All loci are polymorphic in all populations, with the exception of APO in Morocco and the Ami, and HS4.14, HS4.75 and NBC6 in the Ami, which are all fixed for the presence of the Alu insertion as well as HS2.43 and PR1 in Benin, Kenya, Cameroon and the Ami, Sb19.10 in Benin and Cameroon, and A25 and TCR in the Ami, which are all fixed for the absence of the Alu element.

Of all the populations analyzed, the one with the highest observed heterozygosity is Cameroon (0.403), and that with the lowest value is the population of the Ami (0.205). When grouped by continent, a slightly higher level of observed heterozygosity is present in the African populations (0.309) than in the Asian (ASI) (0.288) and European (0.268) groups.
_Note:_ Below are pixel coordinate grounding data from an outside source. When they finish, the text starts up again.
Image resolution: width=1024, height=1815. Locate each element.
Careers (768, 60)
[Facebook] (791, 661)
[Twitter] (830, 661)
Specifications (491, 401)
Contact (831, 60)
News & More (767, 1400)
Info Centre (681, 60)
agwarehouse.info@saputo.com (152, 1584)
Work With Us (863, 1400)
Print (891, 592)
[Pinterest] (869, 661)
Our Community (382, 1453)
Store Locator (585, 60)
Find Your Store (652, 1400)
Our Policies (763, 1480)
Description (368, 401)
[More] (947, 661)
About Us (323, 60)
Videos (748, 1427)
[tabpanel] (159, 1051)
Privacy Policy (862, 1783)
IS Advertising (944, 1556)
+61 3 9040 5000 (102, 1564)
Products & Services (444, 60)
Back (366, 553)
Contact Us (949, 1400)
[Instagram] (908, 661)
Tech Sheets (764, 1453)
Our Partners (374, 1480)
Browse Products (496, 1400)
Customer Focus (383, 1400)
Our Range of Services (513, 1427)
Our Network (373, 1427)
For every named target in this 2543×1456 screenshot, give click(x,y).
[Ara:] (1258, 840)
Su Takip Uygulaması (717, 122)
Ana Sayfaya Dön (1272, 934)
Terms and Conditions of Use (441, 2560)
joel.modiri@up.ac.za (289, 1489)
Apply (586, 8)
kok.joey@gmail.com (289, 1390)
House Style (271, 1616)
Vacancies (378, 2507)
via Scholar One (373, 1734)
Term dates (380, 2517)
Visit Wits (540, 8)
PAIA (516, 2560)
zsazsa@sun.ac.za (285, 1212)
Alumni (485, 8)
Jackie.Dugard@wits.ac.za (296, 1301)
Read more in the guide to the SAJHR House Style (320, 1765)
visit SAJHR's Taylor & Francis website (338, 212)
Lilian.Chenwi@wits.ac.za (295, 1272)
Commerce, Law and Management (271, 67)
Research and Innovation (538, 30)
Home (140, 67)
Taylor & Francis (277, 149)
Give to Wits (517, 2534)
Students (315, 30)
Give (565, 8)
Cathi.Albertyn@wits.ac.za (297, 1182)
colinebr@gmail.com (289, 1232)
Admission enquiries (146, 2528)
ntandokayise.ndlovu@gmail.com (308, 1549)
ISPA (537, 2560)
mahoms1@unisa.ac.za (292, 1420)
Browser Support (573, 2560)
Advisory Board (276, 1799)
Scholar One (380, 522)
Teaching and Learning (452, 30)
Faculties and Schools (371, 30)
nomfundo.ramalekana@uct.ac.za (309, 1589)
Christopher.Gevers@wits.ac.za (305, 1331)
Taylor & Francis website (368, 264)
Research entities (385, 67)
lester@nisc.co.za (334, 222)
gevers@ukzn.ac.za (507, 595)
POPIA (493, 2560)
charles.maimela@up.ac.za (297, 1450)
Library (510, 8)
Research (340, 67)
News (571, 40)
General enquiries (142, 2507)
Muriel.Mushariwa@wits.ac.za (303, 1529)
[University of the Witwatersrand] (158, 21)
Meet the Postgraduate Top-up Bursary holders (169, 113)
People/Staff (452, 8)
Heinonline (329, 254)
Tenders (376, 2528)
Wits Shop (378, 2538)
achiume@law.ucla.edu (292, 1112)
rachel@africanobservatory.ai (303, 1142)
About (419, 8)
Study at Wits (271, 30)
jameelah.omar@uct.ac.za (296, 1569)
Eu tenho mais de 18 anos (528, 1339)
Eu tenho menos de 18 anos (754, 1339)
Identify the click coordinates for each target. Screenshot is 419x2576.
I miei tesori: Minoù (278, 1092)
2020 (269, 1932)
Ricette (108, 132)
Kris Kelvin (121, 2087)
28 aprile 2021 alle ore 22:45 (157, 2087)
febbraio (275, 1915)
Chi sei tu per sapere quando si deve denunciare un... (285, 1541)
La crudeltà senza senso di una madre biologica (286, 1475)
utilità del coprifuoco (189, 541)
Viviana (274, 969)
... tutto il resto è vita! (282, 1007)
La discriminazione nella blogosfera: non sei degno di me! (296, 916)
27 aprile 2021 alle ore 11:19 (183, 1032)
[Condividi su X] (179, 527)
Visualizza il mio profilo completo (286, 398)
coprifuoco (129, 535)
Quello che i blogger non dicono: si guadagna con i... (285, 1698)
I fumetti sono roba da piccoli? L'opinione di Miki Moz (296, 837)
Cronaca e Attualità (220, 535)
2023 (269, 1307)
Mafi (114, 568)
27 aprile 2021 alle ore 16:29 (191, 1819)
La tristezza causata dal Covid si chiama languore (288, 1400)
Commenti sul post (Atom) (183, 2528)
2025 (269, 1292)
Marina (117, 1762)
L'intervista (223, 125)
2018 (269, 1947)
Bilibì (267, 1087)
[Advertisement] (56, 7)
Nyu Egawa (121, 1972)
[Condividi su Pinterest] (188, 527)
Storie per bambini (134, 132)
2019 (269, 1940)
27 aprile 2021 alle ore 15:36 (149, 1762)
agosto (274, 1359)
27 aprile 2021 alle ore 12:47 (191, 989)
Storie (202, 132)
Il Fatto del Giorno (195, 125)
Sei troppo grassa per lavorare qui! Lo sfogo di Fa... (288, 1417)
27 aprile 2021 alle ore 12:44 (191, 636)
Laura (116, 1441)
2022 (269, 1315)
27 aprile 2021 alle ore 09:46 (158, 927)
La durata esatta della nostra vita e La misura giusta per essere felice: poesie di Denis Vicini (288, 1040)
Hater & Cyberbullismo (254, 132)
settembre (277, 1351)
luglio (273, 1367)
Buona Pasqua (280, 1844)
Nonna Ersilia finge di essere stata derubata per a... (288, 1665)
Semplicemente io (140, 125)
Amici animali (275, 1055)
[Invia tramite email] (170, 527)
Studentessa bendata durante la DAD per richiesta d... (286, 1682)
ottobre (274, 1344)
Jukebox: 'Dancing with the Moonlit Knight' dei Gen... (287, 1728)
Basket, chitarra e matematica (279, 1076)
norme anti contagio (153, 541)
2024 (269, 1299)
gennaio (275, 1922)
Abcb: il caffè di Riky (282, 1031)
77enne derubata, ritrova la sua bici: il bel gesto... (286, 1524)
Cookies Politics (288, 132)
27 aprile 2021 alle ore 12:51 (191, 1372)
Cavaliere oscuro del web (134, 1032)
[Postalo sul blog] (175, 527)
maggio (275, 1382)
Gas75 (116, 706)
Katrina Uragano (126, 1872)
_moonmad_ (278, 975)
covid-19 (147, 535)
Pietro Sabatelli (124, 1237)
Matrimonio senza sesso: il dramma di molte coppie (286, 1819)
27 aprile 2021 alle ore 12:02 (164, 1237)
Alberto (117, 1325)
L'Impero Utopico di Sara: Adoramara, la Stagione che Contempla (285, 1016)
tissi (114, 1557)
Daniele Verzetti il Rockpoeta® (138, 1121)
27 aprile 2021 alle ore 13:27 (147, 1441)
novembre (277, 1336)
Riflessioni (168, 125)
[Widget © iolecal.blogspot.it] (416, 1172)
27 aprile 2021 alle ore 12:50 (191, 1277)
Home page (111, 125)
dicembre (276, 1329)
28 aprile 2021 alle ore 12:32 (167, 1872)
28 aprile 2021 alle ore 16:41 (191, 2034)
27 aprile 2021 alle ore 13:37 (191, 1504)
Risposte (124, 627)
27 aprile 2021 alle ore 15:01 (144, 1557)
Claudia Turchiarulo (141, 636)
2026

Using Fisher's exact probability test, significant departures from the HWE expectations were observed in 42 of the 324 tests analyzed (12.9%). Only 26 tests (8.0%), however, remained in significant disagreement with the expected values when the Bonferroni correction was applied. The loci with more deviations from the expected values were D1 in five populations, and HS4.14 and Sb19.12 in three populations each (Supplementary Table 2). In two instances, involving HS4.69 in Madras and Galicia, an excess of heterozygosity was observed. In the remaining 24 of the 26 significant tests (92.3%), deviations from the HWE expectations were due to heterozygous deficit. The populations possessing a larger number of Alu markers in disequilibrium were Egypt (eight loci) and Galicia (seven loci). On the other hand, Cameroon, Morocco and Rwanda showed no loci with significant deviations from the expected heterozygosity values.

Interpopulation diversity

Phylogenetic relationships among populations were examined using NJ analysis (Figure 1). The overall topology of the resultant phylogenetic tree is congruent with the geographical distribution of the collections examined. One markedly distinctive cluster grouped all SSA populations (Benin, Cameroon, Kenya and Rwanda). The Ami partitions intermediate between the SSA cluster and the rest of the populations. Madras also segregates on the same branch, distant from the SSA groups and proximal to the rest of the populations. Both the position of the sub-Saharan cluster and the Ami on the dendrogram are statistically supported by the high bootstrap values estimated for their corresponding tree nodes, based on 1000 replications. The remaining populations (Egypt, Morocco, Galicia, Oman, UAE and Georgia) segregate as a second pole on the dendrogram. The geographical heterogeneity of this cluster (North Africa, Europe, Arabian Peninsula and Asia) seems to be reflected in the moderate bootstrap values obtained for the consensus NJ tree.

Figure 1
figure 1

Neighbor-joining tree based on the FST genetic distance matrix. Genetic distances were computed from allelic frequencies of 27 Alu insertions of 12 worldwide populations. Figures in tree nodes are percentage bootstrap values, estimated from 1000 replicates. BEN, Benin; CAM, Cameroon; KEN, Kenya; RWA, Rwanda; EGY, Egypt; GEO, Georgia; MAD, Madras; MOR, Morocco; OMN, Oman; UAE, United Arab Emirates; AMI, Ami from Formosa; GAL, Galicia.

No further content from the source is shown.